"I warned my friend he was being too obvious but that is Joseph, he could never hide his feelings."
"Since we were children, he proposed to her too early she was sixteen and I warned him she would say no. My sister was born to please our parents and when our parents disagreed of the union I knew where it was headed still he asked her anyways."
"Yes that is very like him."
Of course Miss Lilly was the girl of his dreams, not only the first girl he fell in love but the one he was still in love with and no amount of denial could deny this truth. Though it was always a surprise to find the people we thought we knew as a part of our life already belonged to another life, to someone else in their past.
"How did you and Joseph become friends? He never told me anything on the subject though I have asked him about you many times." Henry asked while I saw how remarkable it was that I had met the girl who Mr. Howard did not think his son ought to be marrying and if he could go against her then no other lady stood any chance to get Mr. Howard's approval.
"We met in Bridgeston, I was out accompanied while delivering a letter to the post and he was on his own traveling to Stanley Hall, when the rain began to pour he helped us get away from it by offering his carriage."
This was the version I had been told to repeat because if anyone else heard the story of the circumstances which I had met Joseph in, suspicions would arise about my reputation for being alone with him.
"And that also sounds very much like my friend or should I say brother in law?" Mr. Henry smiled as we observed Joseph and Miss Lilly talking nonstop without detaching their eyes off one another.
Joseph and Lillian, that is how love looked, it saw in its lover's eyes nothing else but the holder of their hearts. In love you found both people in wholeness, ever present, with nothing left behind someplace else unlike when Joseph and I were together.

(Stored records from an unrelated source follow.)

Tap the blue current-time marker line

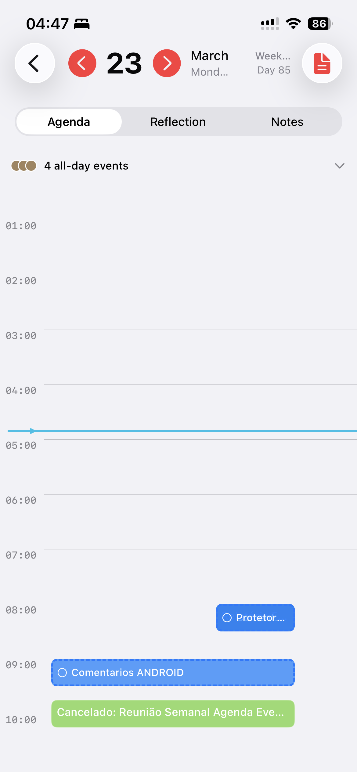pyautogui.click(x=183, y=431)

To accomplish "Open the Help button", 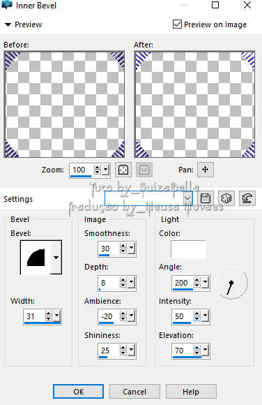I will tap(191, 392).
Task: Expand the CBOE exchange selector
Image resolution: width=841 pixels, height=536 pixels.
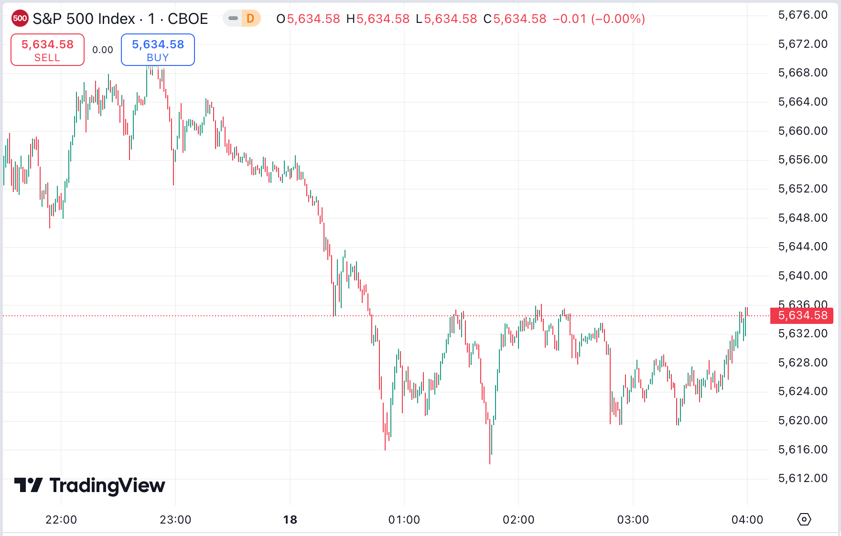Action: [x=188, y=18]
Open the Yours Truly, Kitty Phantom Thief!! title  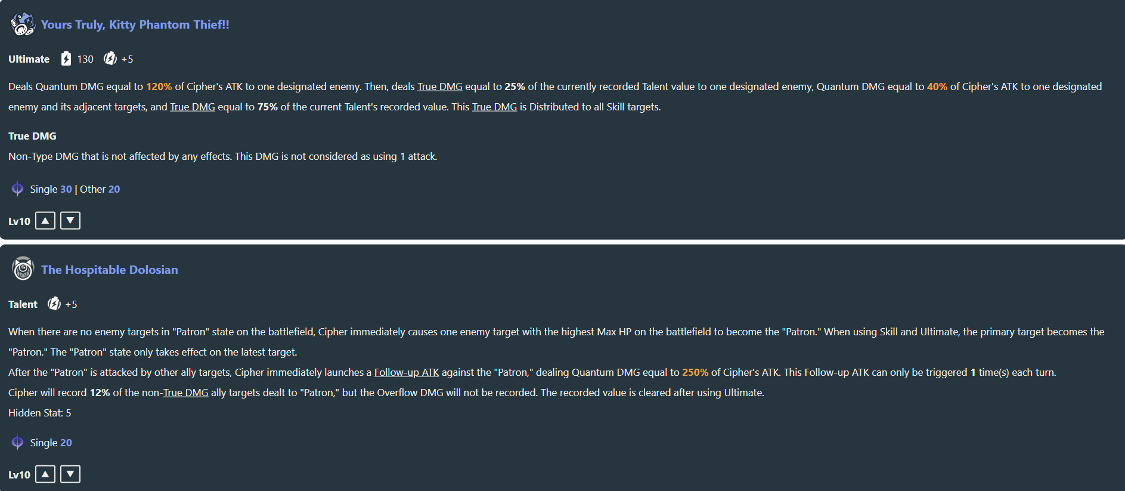point(135,24)
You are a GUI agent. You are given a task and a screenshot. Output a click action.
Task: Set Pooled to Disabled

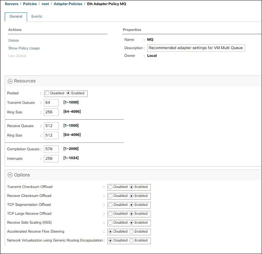(x=47, y=93)
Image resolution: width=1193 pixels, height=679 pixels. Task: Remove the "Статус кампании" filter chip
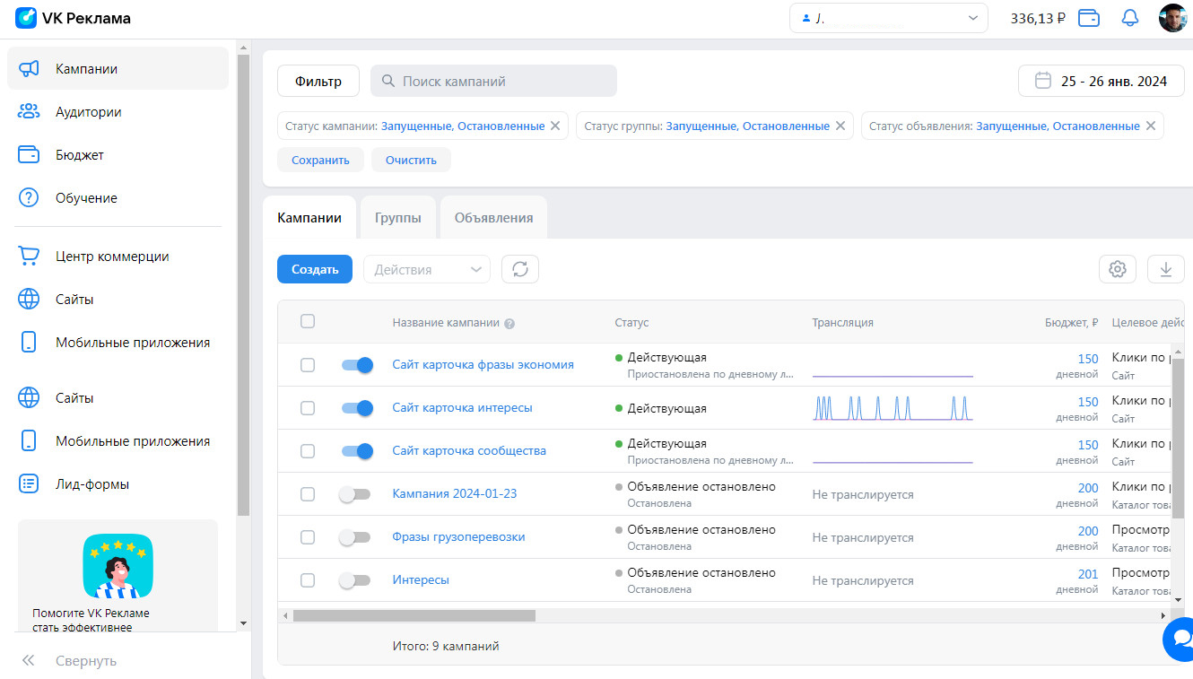555,126
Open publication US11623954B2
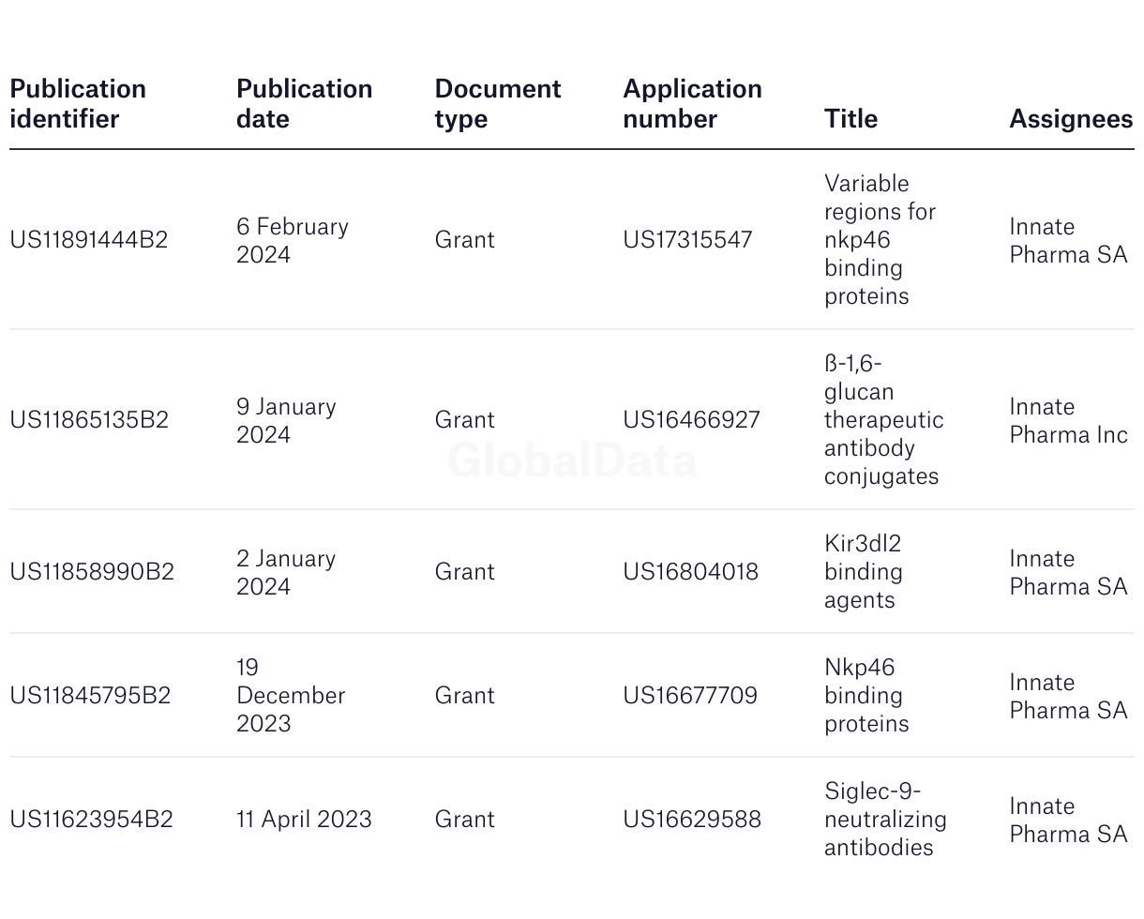Viewport: 1144px width, 919px height. [x=91, y=820]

Joseph's missing part had a name, a face, a joyful disposition named Lillian and he could only be whole with her and no one else.
A picnic luncheon was served during the hunt and before it finished I said under my breath, "we must talk once we are back at the house."
"Of course, see me at the library no one will bother us there," he arranged and I nodded then Lilly and her distant cousin who was from Ireland and Lilly's companion asked me to join them in a traditional Irish dance.
"Come ladies, my cousin Brielle will teach us how to dance!" Miss Lillian said excited to all the ladies who got up from where they sat on the blankets of the green grass west of Stanley Hall.
"Come dear, get up, we will dance," mama said for my sake and I followed them to where Henry was asking Brielle how to dance.
"Henry it is for the ladies now leave Brielle alone," Miss Lillian said.
YOU ARE READING
The Greatest JourneyHistorical Fiction
Miss Alice Stewart is a poor girl, recently fatherless with a mother and two younger siblings to take care when she finds a job in service as a maid with her aunt Mrs. Green. Soon the family she works for loses money and lets go of her, in need of w...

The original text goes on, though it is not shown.